Here is my first milling project. The silver piece in the middle of the photo is an aluminum bracket that is used to tension the blade on my bandsaw. The original cheap cast iron bracket broke. Notice how I machined the top and face flat as well as milling the side slots for the steel guides to slide in. Notice the sand texture still on the side. I did not mill it flat since nothing will contact it.

Aluminum was used since I didn't know if I'd even have the skill to make this but now that I see what I can do I'd like to make a new bracket from steel or brass.

Click the photo for a larger view

Gingery dividing head patterns

These are patterns for the Gingery designed dividing head. These are not all of them nor are they all complete but that's neither here nor there. They'll be ready when I'm ready for them or I might buy a dividing fixture instead.

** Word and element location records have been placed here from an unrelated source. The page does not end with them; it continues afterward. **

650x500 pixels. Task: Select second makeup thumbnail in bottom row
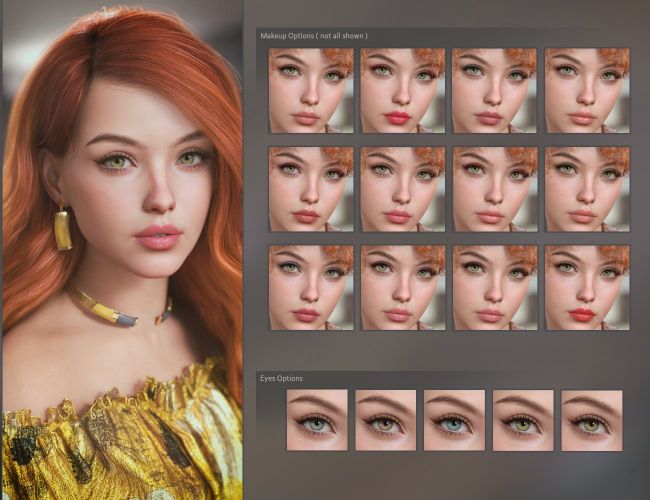coord(403,288)
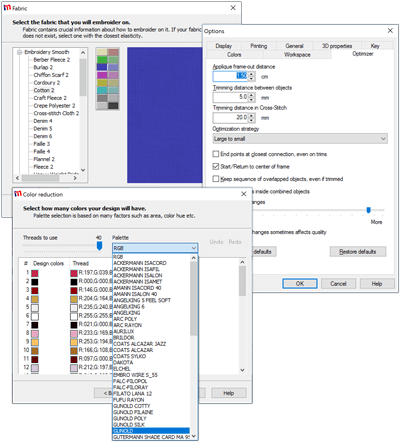Open the 3D properties tab
Screen dimensions: 400x442
[337, 46]
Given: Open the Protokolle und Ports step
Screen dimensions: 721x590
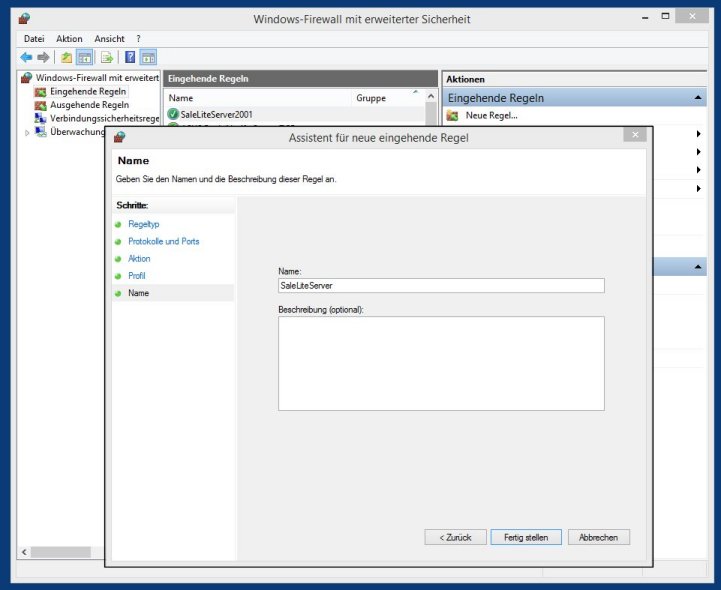Looking at the screenshot, I should 163,242.
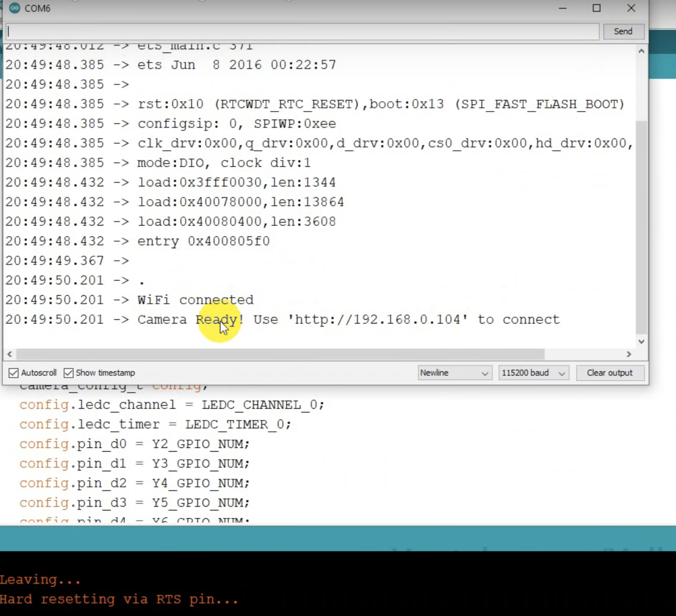This screenshot has height=616, width=676.
Task: Disable the Autoscroll checkbox
Action: pos(14,373)
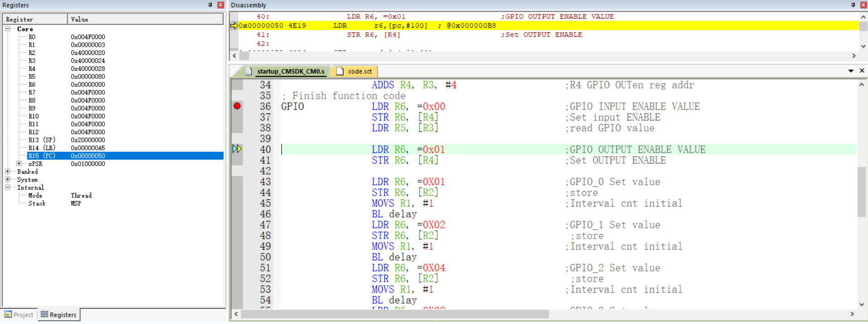Screen dimensions: 868x324
Task: Close the Registers panel
Action: tap(221, 5)
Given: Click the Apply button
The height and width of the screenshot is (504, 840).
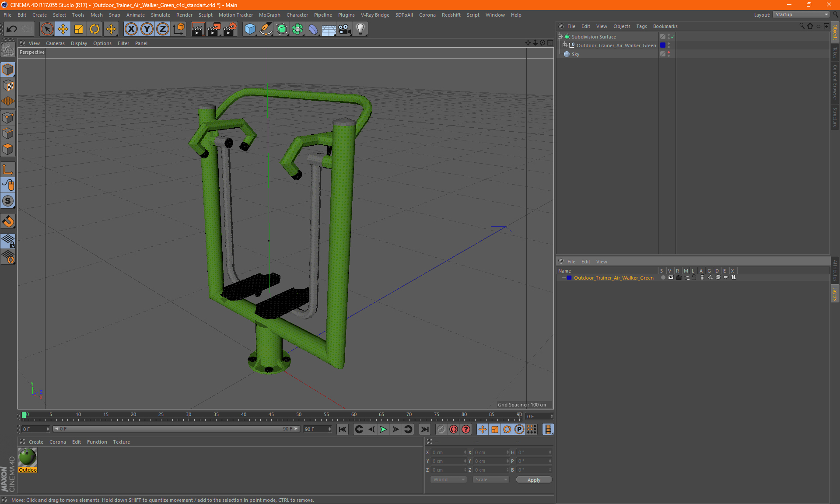Looking at the screenshot, I should (533, 480).
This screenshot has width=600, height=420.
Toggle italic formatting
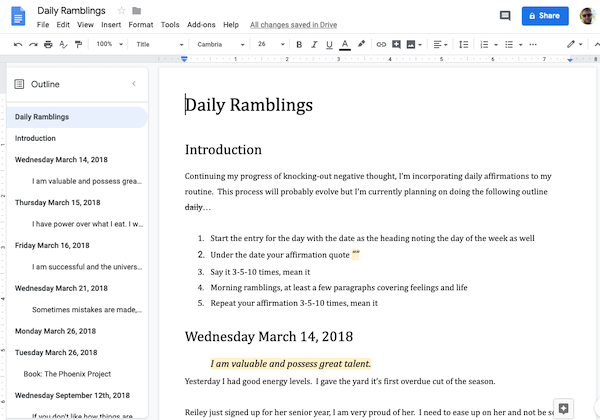click(314, 44)

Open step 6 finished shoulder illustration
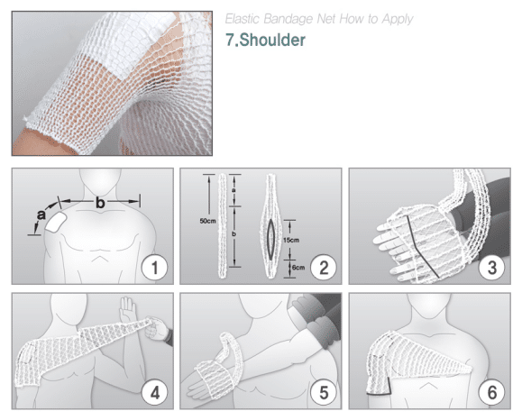pos(429,351)
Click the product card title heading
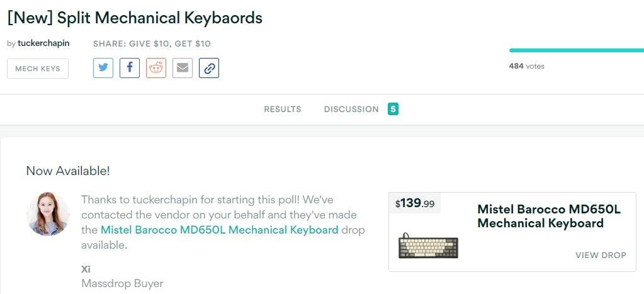Screen dimensions: 644x294 tap(549, 216)
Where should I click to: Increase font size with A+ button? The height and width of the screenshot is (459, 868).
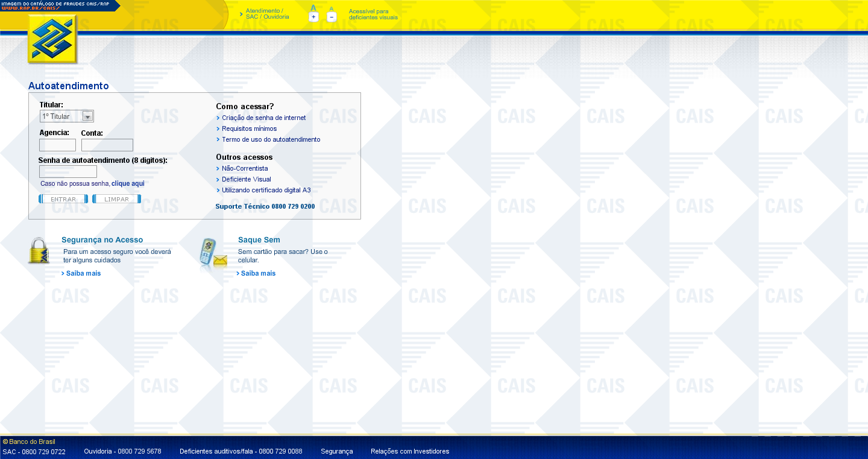313,17
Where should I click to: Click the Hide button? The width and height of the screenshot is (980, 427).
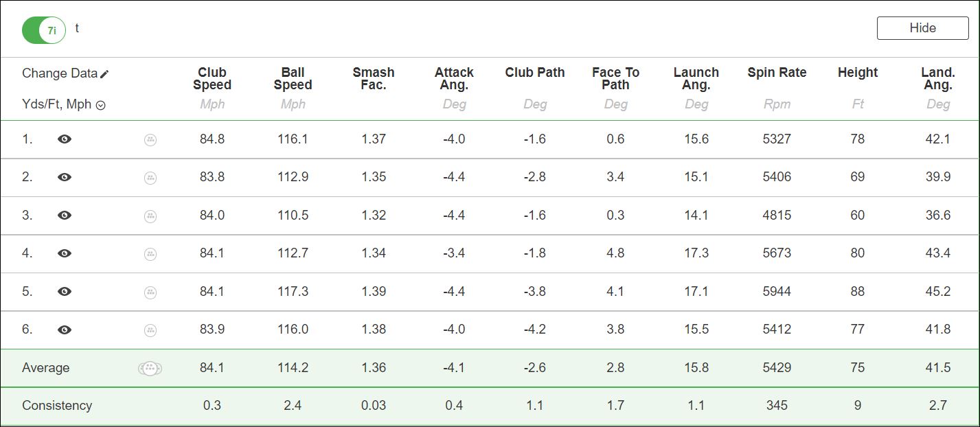tap(922, 28)
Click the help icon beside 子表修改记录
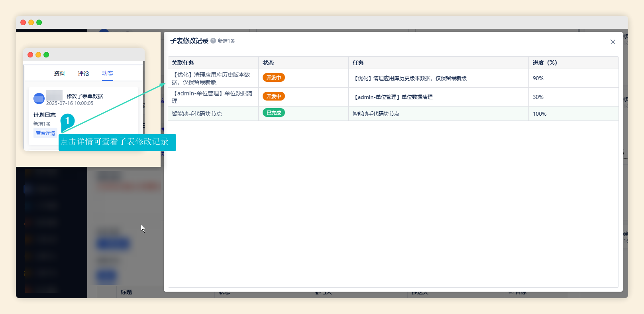 [213, 41]
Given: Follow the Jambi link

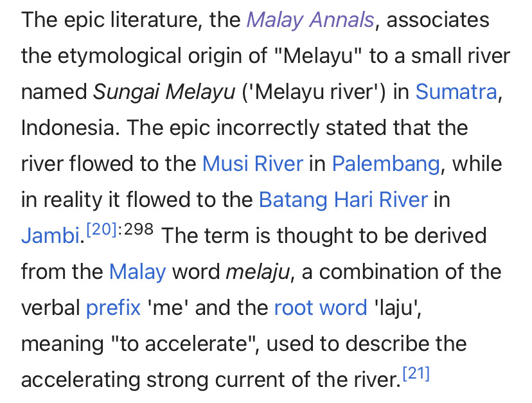Looking at the screenshot, I should [x=51, y=235].
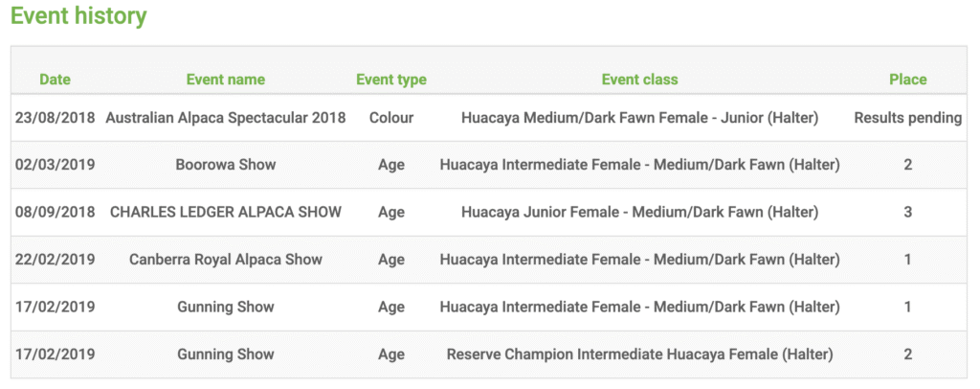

On the right are patterns for the fly cutter. And I made two different bottom halves of the patterns so I can cast one to fit a 5/8" shaft (as the book describes) and one for a 1/2" shaft to fit a smaller spindle adaptor that I have. I'm also working on some angle plate patterns.

spindle threads

Here's the machine with the arbor and cutter removed. Take a look at the threads on the end of the spindle. They are just like the threads on the spindle of a lathe. This gives me the option to build the universal compound described in the Gingery mill book and cast a faceplate for this machine to do large diameter turning work.

With the milling head at it's maximum height I can fit a 19" diameter faceplate on it over the table. But I still have to remove the overarm/support bar above the spindle which is currently stuck in place...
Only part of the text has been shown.